We cannot achieve education’s fullness without synthetic knowledge. In Laws, Plato’s treatise of rules for an ideal society, he gives us a succinct vision for education. “This harmony of the soul,” he writes, “taken as a whole, is virtue; but the particular training in respect of pleasure and pain, which leads you always to hate what you ought to hate, and love what you ought to love from the beginning of life to the end, may be separated off; and, in my view, will be rightly called education.” Aristotle echoes this idea in Ethics, stating that education is to teach the pupil to love what he ought. Love begins with the whole, then proceeds to the parts. We do not first fall in love with schemes and tropes any more than we first fall in love with our beloved’s knee or elbow. Shakespeare is the pinnacle of the loveliness of the English language; it should be a priority for children to encounter Shakespeare and delight in his words.

How then do we prepare children for this synthetic understanding of Shakespeare? Charlotte Mason advocated for students to begin reading Shakespeare’s original text in 4th grade; schools and homeschools successfully continue this practice today. But ten-year-olds do not wake up one day ready to appreciate Shakespeare. They must first be accustomed to hearing complex language and being regularly confronted with words they do not know. If they have only ever read or listened to books deemed at grade level, then jumping into Shakespeare’s complexity of language will be jarring and frustrating. Books read aloud at an increasingly sophisticated reading level will do well to prepare them to not be threatened by encountering new words. Even better, regular narration, the practice of orally telling back what has been read to them, will cultivate the habit of attention, readying the mind.

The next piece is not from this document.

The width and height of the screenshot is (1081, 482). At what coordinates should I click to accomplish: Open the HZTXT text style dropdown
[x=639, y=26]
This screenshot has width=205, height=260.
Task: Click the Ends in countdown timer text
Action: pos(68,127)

It is helpful to introduce children to the stories of Shakespeare’s plays through retellings before engaging with the original text. Ideally, younger students should watch a stage or film production and read at least one retelling of the story before reading the play. After all, the plots of Shakespeare’s stories were not unfamiliar to the audience. In How to Teach Your Children Shakespeare, Ken Ludwig recommends memorizing short, familiar passages from the play before reading it in its entirety. This familiarizes them with some of the language of the play, and results in the excitement of, “Hey! We know this part!”

Finally, and most importantly, model delight. I presented Shakespeare’s works to my children as a special treat that we had finally earned. In our homeschool, it was a subject that we never skipped. Since only one of my children is a proficient oral reader, this past year we read along with the text while listening to professional audio productions of the plays. It is important to remember that at a grammar (elementary) school level, you are reading, enjoying, discussing, and performing. You are not “studying” the play; this will come later. You do not need to be an expert; if you are unfamiliar with the play, it is an even greater opportunity for you to model the delight of a first encounter.

Children may not be ready to study or analyze, but they can understand Shakespeare. In fact, they have quite a lot to teach us about understanding. They more readily cheer for Hermia and Helena and weep for Juliet. They are disinclined to reductionist or didactic readings. They can play with language, make jokes, and taunt their siblings. And if my daughter calling her pestering brothers “ruinous butts” cultivates a love of Shakespeare, it seems a fair trade.

1 thought on “No Bottom: Delighting in Shakespeare with the Young”

  1. Great article- I’m excited to dig in. Can you tell us which audio version you preferred? It would be beneficial for my dyslexic son.